Personal information
- Full name: Alessandro Tripaldelli
- Date of birth: 9 February 1999 (age 27)
- Place of birth: Naples, Italy
- Height: 1.82 m (6 ft 0 in)
- Position: Left back

Team information
- Current team: Reggiana
- Number: 33

Youth career
- 2012–2018: Juventus
- 2018: Sassuolo
- 2018: → Juventus (loan)

Senior career*
- Years: Team / Apps / (Gls)
- 2018–2020: Sassuolo / 2 / (0)
- 2018–2019: → PEC Zwolle (loan) / 2 / (0)
- 2019: → Crotone (loan) / 3 / (0)
- 2020–2022: Cagliari / 10 / (0)
- 2021–2022: → SPAL (loan) / 19 / (0)
- 2022–2024: SPAL / 51 / (1)
- 2024–2025: Bari / 8 / (0)
- 2025–: Reggiana / 15 / (0)

International career^{‡}
- 2014–2015: Italy U16 / 6 / (0)
- 2015–2016: Italy U17 / 13 / (1)
- 2016–2017: Italy U18 / 4 / (0)
- 2016–2018: Italy U19 / 19 / (0)
- 2018–2019: Italy U20 / 11 / (0)
- 2019–2020: Italy U21 / 3 / (0)

= Alessandro Tripaldelli =

Italian association football player (born 1999)

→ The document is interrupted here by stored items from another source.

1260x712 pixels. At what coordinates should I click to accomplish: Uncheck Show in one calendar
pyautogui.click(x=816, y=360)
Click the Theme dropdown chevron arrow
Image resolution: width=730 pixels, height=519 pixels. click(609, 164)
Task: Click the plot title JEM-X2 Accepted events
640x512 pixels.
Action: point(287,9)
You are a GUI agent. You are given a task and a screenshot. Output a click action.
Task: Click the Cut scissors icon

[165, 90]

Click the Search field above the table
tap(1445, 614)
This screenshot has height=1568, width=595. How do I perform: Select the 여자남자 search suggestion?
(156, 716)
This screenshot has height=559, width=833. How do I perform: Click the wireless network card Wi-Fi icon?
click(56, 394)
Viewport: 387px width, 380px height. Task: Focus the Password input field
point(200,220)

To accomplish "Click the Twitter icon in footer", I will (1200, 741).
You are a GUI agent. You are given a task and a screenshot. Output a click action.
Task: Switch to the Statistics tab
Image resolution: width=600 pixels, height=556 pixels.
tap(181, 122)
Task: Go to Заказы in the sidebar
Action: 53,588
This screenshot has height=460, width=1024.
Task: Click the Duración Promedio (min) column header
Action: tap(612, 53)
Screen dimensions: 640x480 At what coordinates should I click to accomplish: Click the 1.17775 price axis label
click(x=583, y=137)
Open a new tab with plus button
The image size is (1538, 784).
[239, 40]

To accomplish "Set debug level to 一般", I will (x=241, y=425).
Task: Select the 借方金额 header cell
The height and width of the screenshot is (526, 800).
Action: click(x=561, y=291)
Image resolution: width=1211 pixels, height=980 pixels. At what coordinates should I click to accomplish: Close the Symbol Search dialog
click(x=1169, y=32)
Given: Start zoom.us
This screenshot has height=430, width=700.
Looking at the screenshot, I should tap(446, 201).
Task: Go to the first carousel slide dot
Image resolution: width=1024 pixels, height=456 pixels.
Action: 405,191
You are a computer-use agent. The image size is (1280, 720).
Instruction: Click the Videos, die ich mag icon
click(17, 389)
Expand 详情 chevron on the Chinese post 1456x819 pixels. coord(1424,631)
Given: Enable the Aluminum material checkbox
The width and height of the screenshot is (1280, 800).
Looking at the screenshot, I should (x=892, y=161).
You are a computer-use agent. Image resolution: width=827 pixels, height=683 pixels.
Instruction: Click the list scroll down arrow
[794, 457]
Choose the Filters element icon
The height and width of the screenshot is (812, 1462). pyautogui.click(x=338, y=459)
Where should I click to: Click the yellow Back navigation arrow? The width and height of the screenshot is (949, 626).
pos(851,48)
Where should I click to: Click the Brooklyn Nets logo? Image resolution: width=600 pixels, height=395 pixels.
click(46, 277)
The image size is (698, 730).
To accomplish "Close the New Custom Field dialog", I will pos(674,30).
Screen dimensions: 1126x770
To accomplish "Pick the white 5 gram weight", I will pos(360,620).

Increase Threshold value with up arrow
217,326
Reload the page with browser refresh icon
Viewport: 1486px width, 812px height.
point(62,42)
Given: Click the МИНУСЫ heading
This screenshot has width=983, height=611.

Alessandro Tripaldelli (born 9 February 1999) is an Italian professional footballer who plays as a left back for club Reggiana.

==Club career==
He is a product of Juventus youth teams and started playing for their Under-19 squad in the 2017–18 season. He appeared for their Under-19 squad in the 2016–17 UEFA Youth League and 2017–18 UEFA Youth League.

On 30 January 2018, he was sold by Juventus to Sassuolo for 1.5 million euros and loaned back to Juventus for the remainder of the 2017–18 season.

On 31 August 2018, he joined Dutch club PEC Zwolle on a season-long loan. He made his Eredivisie debut for PEC Zwolle on 16 September 2018 in a game against Vitesse, as a starter.

On 10 January 2019, Tripaldelli joined Serie B side Crotone on loan.

On 28 September 2019, he played his first game in Serie A with Sassuolo.

On 17 September 2020, he joined Serie A side Cagliari.

On 15 August 2021, Tripaldelli joined SPAL on loan with an obligation to buy.

On 30 August 2024, Tripaldelli signed a three-year contract with Bari.

On 1 September 2025, Tripaldelli moved to Reggiana on a two-season deal.

==International career==
Tripaldelli was first called up to represent his country in September 2014 for Italy national under-16 football team friendlies.

He was selected to the U17 squad for the 2016 UEFA European Under-17 Championship, in which Italy did not advance from the group stage.

He was the starter for the U19 squad at the 2018 UEFA European Under-19 Championship, where Italy finished as runners-up to Portugal.